I stopped worrying about all my sleeping, and started to think of myself as “just a person who needs a lot of sleep.” As in, sure, I took two naps this weekend, but I’m just a person who needs a lot of sleep. Sure, sometimes I go to bed at 8pm, but I’m just a person who needs a lot of sleep.
I got a job in January of 2012, and oh, how I rejoiced! Our long national nightmare was finally over! After my first day of work I came home and took a nap, and that’s been my weekday schedule for the last fifteen months. Up at 6:30, to work and then home at 4:30, asleep until 7, awake until 10, for a total of 11 hours of sleep a day. On the weekends I take at least one nap per day, sometimes two.
This past Sunday I slept for 16 hours. Not at one stretch, but still. 16 hours! That’s only eight hours of awake time, and that’s not going to work. When I sleep that much it feels like a prison to me. I want to do laundry and clean the house and do some sewing or knitting, but I can’t, because I’m trapped in unconsciousness. When I talk about my oversleeping to friends or people on Facebook, lots of them say that they’re envious of all the sleep I get, but they shouldn’t be. A stolen nap feels amazing, but 16 hours of nap feels like having your head held underwater.
I’d heard from a few friends that oversleeping can be caused by a vitamin D deficiency. I’m not out in the sun much, don’t drink a lot of milk, and don’t take a multivitamin, so I thought that might be my problem. On Monday morning I went out and bought some vitamin D pills, and I haven’t taken a nap since. I know it’s only been three days, but I’m optimistic. I don’t get that drowsy feeling in the afternoons like I used to.

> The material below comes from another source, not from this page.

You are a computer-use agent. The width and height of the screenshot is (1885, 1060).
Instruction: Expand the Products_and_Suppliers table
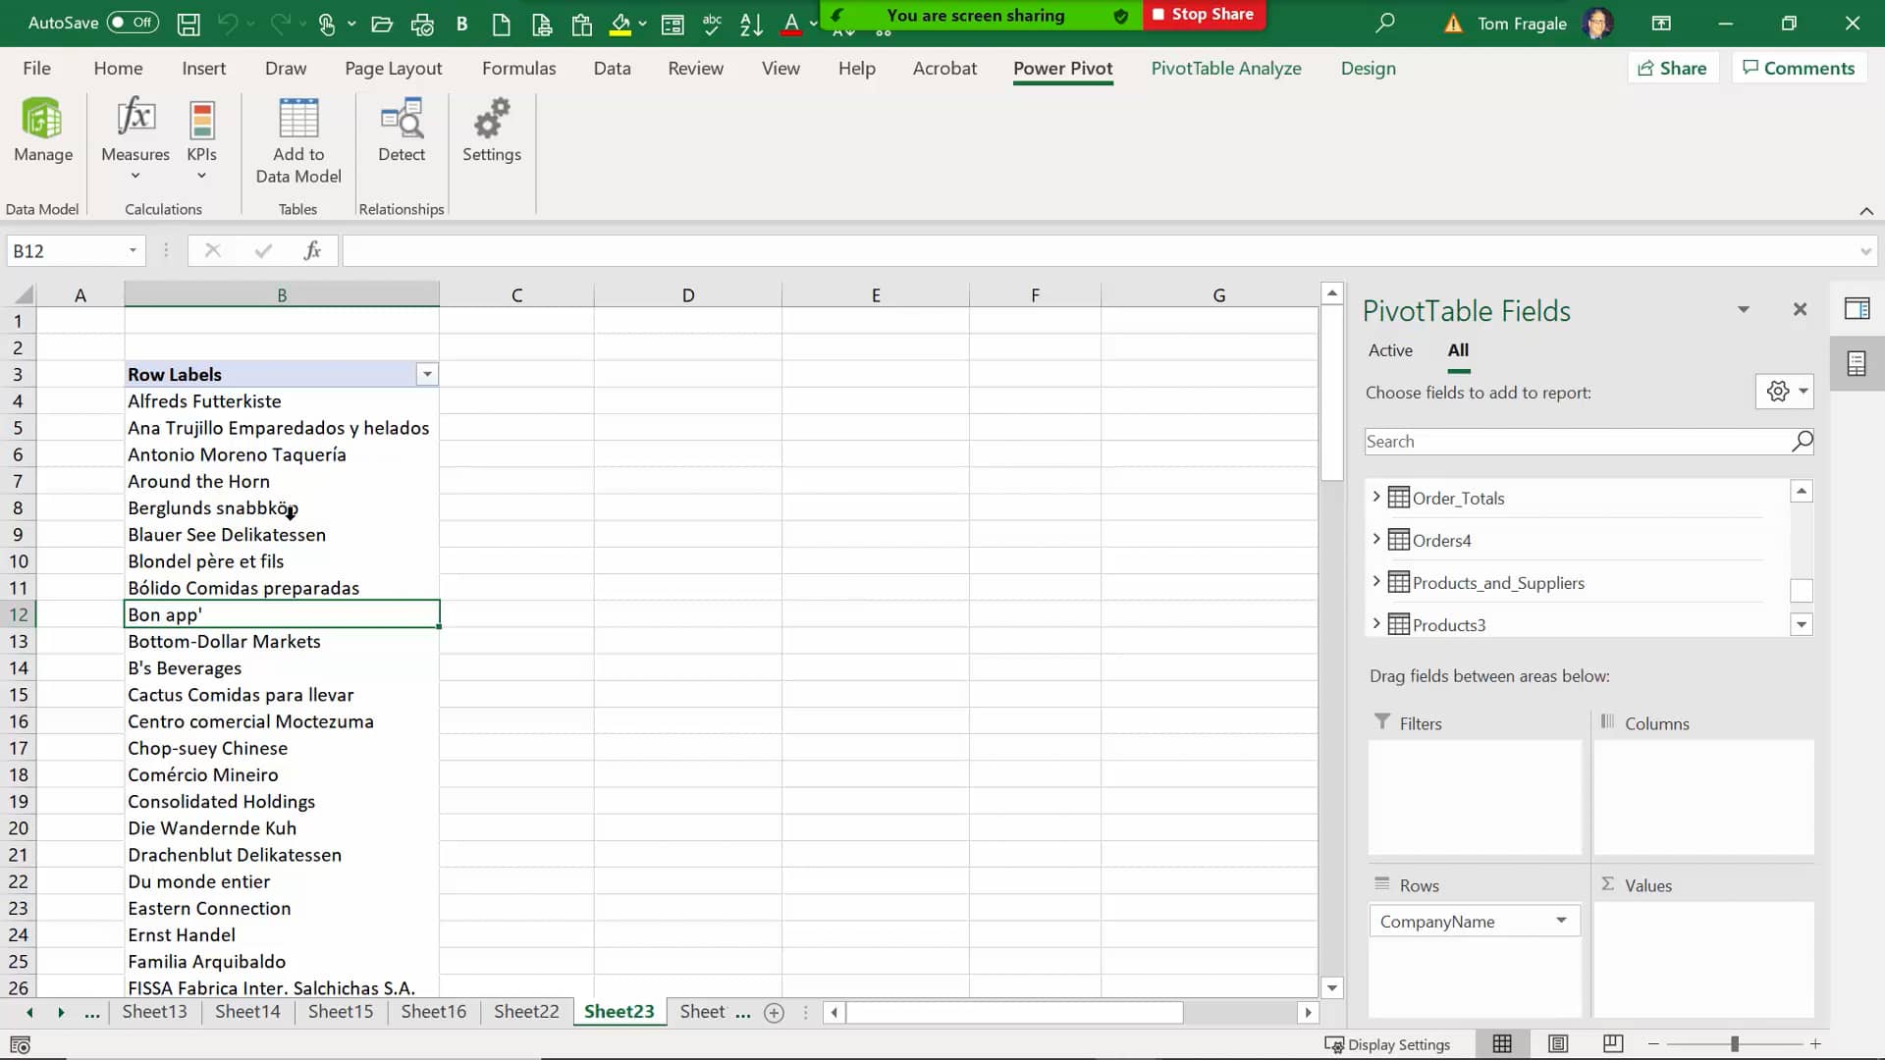(1374, 581)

What I do still feel, however, is a desire for lack of stimulus. I get home from work and I’m so overwhelmed with everything that’s happened during the day, all the working and talking to people and listening to the radio and driving, that I need to do absolutely nothing for awhile. So I lie down in my darkened bedroom with the fan on and a book propped on the cool pillow next to me, and I just read.
*Note to any immigration or customs-enforcement agents who are reading this: MY BROTHER-IN-LAW IS A LEGAL U.S. RESIDENT AND HE WAS TOTALLY KIDDING ABOUT THE COKE, OKAY?
(If you’d like to give me some medical advice, please do! Just type your advice into the comment box below, then close the browser window without clicking Post Comment. Thanks!)
You’ll be happy to know that I have absolutely no medical advice. But I’m glad the vitamin D is working.
If lack of stimulus is what you are craving, have you tried meditation? (You probably have, but just in case) Clearing your head of everything except your breath is super gratifying sometimes. I try to do it for ten minutes a day, not that my mind is totally clear for ten minutes but I try for ten minutes.
I ALSO have zero medical advice, but hope the vit d continues to help.
The stage of life I am in right now doesn’t allow for long stretches of sleep (small child/baby), but 16 hours of sleep does sound a bit much…I’d settle for just another 15 min before the baby cries again!!
Thanks for not saying you’re soooooo jealous of all my sleep! :)
First, glad you’re back!
Second, I was a serial napper for years. I even worked in 15 minute naps on my lunch break. I started taking Vitamin D, B12 and a B complex last fall and haven’t napped since. I didn’t make the connection until reading your post. Now I’m going to go do some “research.”
I’m so glad you’re back, Alison. You were the first blog I ever read, eleven whole years ago. It seems like a lot has changed in blogging since then and your blog will always feel … hmm… what… I guess just less frantic and update-heavy as the more recent blogs to come along. And as a result, I think, your writing is more considered.